A first analysis showed differences only in the voice data.
A second analysis addressed some limitations and showed increased EEG delta and theta power in the frontal region and increased gamma in the centro-parietal region during mind-wandering, whereas trance showed increased beta and gamma power in the frontal region. A source-level analysis (spectral power and functional connectivity across brain regions) showed no differences. However, reported trance depth was negatively correlated with whole-brain connectivity in all frequency bands, suggesting that deeper trance was associated with less overall brain functional connectivity.
001. Brain atrophy in Schizophrenia (2015)
During my first research project with Dr. Sonia Dollfus (1st year of MS.c.) at the ISTCT lab in Caen, France, I learned how to process and analyze MRI data to measure grey matter atrophy in patients with Schizophrenia.
3T MRI scans were segmented and normalized using DARTEL in SPM12, allowing tailored template of the study population, reducing normalizing errors and enhancing alignment of small structures. After smoothing, intracranial volume was calculated using GM, WM, and CSF. A voxel-based morphometry (VBM) analysis (voxel-by-voxel comparisons) was conducted to characterize gray matter differences between the two groups (63 controls vs 51 patients), accounting for age, gender, education, and intracranial volume as covariables.

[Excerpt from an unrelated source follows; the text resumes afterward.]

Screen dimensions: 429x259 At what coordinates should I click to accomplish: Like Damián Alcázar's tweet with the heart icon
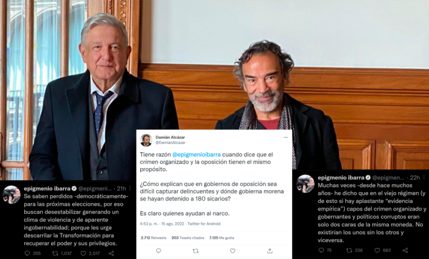click(233, 251)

Whole-brain analysis showed atrophies consistent with the literature (medial orbitofrontal, bilateral insula, and left middle cingulate cortices; p-corrected = 0.001).

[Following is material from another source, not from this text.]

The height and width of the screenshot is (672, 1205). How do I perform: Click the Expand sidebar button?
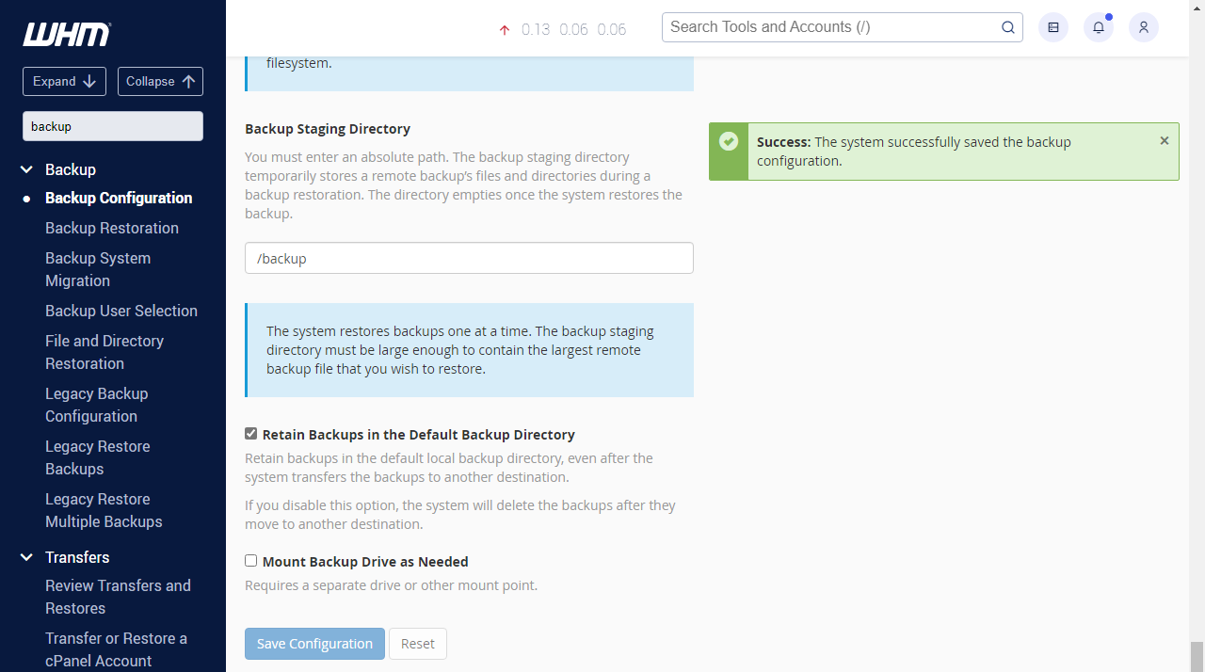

Then, the contrast map was projected onto a 3D mesh of the hippocampus and its subfields. This mesh was manually delineated on coronal slices by Renaud La Joie (see publication here ). In the right hippocampus, atrophy was detected in the median-posterior part of the Subiculum and other subfields, namely CA2-3 and DG-CA4, as seen in the dorsal view. This extended across almost the entirety of the CA1 region and marginally into the ventral Subiculum. In contrast, the left hippocampus showed a milder atrophy primarily concentrated in the posterior section of the Subiculum, discernible both ventrally and slightly dorsally. However, these differences did not survive the correction for family-wise error (FWE).